An auction link would be cool  http://rover.ebay.com/rover/1/711-5...0001&campid=5335809022&icep_item=372916842031


----------



## Frank and Pam Skid Kings (Jan 16, 2020)

This will be a fun auction to watch. Awesome piece.


----------



## Freqman1 (Jan 16, 2020)

Whip out the 'big boy' wallet and go big or stay home!


----------



## piercer_99 (Jan 17, 2020)

9 hours in, quite a way to go.


----------



## fordmike65 (Jan 17, 2020)




----------



## 1motime (Jan 17, 2020)

That did not stay at 99 cents for long!


----------



## fordmike65 (Jan 17, 2020)

1motime said:


> That did not stay at 99 cents for long!




:eek:


----------



## kreika (Jan 17, 2020)

Wow nice! That’s an expensive boob right there. Gl with the auction.


----------



## 1motime (Jan 17, 2020)

fordmike65 said:


> :eek:
> View attachment 1125087


----------



## 1motime (Jan 17, 2020)

fordmike65 said:


> :eek:
> View attachment 1125087



Didn't stay long at $730 either........


----------



## piercer_99 (Jan 17, 2020)

they should have cast some moulds of it before listing it.

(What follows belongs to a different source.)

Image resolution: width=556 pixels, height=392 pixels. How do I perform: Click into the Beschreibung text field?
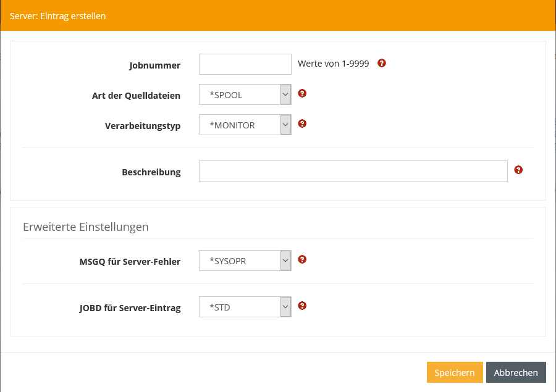353,171
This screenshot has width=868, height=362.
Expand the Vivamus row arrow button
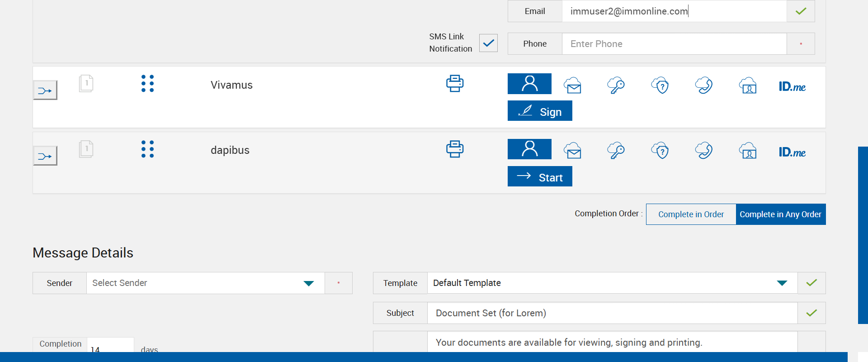(x=45, y=91)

imagine how quickly you could sell a full run of fiberglass reproduction units.


----------



## bikewhorder (Jan 18, 2020)

piercer_99 said:


> they should have cast some moulds of it before listing it.
> 
> imagine how quickly you could sell a full run of fiberglass reproduction units.



I'm kind of surprised John hasn't already stamped out some steel and aluminum ones that are indistinguishable from the real thing.


----------



## bikesnbuses (Jan 18, 2020)

bikewhorder said:


> I'm kind of surprised John hasn't already stamped out some steel and aluminum ones that are indistinguishable from the real thing.



I JUST said that outloud..then scrolled down and saw your post!


----------



## brwstrmgmt (Jan 18, 2020)

Wow...guess I better not take this stuff to the swap shop....


----------



## Nashman (Jan 18, 2020)

brwstrmgmt said:


> Wow...guess I better not take this stuff to the swap shop....View attachment 1125703




Hey J.P., I'll give you .99 for the light if it has an original lens. No Feebay hassle. Do you accept Canadian funds? All I have are pennies!!  Ha!!  Cheers, Bob


----------



## brwstrmgmt (Jan 18, 2020)

Naw, I'd feel bad selling it since it has a darn crack in the original lens....nobody wants that!


----------



## Nashman (Jan 18, 2020)

brwstrmgmt said:


> Naw, I'd feel bad selling it since it has a darn crack in the original lens....nobody wants that!



Price drop.  I'll send .50 in Beaver tails then..ha!!!


----------



## higgens (Jan 23, 2020)

@piercer_99 fiberglass are available and I remember seeing aluminum housings a long time ago


----------